[Records from a data collection]
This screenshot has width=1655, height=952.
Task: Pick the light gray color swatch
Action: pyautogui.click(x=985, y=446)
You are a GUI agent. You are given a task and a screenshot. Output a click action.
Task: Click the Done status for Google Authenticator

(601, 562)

■ **Aim**:
Count the lines in the listing above that contain the string "screenshot", and give only that number.

■ **Exercise output**:
2